Go through the following data and transcribe exactly the stretch of lines from the one holding "Select the 'q'" to the one holding "Task: Click the funnel", both included.

(Stored items)
================

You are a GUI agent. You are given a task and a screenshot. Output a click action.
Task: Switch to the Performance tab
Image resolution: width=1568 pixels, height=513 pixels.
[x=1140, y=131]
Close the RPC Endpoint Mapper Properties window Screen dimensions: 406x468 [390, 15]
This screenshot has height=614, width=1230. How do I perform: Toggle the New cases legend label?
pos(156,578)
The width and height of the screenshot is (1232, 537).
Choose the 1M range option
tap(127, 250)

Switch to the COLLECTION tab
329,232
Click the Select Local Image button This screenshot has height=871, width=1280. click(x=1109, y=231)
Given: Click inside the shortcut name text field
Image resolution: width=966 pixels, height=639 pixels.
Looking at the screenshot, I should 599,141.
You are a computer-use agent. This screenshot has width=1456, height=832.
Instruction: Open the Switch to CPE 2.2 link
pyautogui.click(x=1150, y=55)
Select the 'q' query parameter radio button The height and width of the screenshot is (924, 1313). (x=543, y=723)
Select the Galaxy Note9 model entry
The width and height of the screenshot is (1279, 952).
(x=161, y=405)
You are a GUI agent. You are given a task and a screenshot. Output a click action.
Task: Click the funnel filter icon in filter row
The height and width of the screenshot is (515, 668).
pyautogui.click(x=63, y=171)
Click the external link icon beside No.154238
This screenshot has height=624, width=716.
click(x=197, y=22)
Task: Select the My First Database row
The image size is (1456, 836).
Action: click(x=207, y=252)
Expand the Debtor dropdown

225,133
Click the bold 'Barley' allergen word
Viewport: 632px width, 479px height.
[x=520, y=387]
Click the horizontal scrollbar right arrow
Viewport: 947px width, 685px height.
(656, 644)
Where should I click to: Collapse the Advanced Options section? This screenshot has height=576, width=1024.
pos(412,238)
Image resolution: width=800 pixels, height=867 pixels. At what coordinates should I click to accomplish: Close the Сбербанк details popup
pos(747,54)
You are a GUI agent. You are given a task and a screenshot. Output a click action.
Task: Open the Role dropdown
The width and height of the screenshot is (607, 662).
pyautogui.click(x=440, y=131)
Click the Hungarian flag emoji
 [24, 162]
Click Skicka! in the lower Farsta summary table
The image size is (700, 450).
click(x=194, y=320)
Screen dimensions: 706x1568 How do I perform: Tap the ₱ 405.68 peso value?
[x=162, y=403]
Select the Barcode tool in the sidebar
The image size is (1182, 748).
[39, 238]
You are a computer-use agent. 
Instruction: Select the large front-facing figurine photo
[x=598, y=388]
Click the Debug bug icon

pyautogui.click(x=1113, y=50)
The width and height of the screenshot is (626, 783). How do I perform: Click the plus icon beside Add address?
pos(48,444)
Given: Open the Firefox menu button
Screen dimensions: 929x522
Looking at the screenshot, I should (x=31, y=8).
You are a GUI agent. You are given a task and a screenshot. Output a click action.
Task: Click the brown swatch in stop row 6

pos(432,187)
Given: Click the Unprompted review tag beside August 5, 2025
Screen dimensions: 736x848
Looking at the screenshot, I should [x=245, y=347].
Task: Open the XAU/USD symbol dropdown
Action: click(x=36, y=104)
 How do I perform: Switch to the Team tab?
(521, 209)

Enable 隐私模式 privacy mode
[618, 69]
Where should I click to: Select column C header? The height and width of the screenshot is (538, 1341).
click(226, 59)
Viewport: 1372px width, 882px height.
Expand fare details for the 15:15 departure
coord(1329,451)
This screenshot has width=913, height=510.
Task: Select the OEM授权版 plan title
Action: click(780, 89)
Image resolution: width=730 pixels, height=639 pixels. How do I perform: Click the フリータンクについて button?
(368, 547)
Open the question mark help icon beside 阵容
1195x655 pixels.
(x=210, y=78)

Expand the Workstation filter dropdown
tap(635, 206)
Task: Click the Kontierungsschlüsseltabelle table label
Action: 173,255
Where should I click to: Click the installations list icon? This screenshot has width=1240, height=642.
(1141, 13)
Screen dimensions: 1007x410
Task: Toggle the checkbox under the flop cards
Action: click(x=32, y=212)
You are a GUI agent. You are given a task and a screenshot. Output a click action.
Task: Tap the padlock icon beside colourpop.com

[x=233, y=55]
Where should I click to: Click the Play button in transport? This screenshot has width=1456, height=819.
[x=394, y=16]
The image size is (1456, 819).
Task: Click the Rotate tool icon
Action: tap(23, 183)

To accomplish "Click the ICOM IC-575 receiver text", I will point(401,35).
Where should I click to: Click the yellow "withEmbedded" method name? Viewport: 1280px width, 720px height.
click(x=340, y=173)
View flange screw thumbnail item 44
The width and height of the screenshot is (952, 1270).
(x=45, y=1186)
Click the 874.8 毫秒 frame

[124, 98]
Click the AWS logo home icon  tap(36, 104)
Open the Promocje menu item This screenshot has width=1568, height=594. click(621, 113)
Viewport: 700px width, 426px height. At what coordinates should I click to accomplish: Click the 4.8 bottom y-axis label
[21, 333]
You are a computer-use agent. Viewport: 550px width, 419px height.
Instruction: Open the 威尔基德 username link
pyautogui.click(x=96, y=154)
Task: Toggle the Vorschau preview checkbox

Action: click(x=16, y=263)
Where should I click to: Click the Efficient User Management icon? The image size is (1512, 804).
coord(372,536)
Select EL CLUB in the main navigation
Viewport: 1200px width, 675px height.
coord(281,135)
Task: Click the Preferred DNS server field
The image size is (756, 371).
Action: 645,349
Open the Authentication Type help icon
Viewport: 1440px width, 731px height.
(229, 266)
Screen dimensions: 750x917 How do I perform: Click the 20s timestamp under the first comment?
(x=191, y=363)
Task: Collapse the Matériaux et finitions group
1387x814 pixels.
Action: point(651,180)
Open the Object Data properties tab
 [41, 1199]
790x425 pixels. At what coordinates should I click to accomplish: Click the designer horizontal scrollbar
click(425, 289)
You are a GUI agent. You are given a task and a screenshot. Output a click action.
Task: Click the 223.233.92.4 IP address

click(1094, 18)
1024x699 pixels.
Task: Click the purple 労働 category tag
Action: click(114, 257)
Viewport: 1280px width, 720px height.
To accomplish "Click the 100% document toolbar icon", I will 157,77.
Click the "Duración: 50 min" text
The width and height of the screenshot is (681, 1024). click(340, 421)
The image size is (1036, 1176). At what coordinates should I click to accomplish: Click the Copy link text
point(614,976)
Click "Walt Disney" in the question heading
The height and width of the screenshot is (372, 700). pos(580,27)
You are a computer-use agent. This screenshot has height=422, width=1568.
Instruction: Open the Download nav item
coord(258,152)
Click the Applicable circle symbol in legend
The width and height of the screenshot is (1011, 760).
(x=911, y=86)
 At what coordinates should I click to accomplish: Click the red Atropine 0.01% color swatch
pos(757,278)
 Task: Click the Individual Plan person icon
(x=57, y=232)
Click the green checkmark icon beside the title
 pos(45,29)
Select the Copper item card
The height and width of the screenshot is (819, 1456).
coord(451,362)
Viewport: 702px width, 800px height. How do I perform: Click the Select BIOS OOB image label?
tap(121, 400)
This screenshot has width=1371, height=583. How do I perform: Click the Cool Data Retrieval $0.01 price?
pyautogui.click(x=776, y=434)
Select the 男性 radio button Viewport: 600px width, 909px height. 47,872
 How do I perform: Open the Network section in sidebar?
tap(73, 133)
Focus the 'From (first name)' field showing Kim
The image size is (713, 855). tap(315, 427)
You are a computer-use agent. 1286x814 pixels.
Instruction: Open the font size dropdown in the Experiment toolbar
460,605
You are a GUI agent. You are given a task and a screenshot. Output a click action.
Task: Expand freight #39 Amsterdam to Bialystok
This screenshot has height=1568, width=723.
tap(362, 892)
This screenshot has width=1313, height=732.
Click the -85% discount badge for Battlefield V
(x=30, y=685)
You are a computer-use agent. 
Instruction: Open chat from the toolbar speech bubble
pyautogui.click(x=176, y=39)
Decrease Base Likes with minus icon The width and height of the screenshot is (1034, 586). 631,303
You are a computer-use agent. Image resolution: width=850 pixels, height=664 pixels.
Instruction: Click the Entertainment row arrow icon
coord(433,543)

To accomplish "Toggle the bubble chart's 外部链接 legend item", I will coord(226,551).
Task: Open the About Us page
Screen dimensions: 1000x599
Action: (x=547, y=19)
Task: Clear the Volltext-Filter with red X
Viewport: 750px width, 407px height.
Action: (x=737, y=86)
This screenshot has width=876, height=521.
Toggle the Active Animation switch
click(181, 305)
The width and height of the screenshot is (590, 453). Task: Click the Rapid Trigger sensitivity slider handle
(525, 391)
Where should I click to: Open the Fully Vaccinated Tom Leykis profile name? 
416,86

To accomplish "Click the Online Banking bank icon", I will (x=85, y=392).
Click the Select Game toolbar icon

================

## RESPONSE BELOW:
Select the 'q' query parameter radio button The height and width of the screenshot is (924, 1313). (x=543, y=723)
Select the Galaxy Note9 model entry
The width and height of the screenshot is (1279, 952).
(x=161, y=405)
You are a GUI agent. You are given a task and a screenshot. Output a click action.
Task: Click the funnel filter icon in filter row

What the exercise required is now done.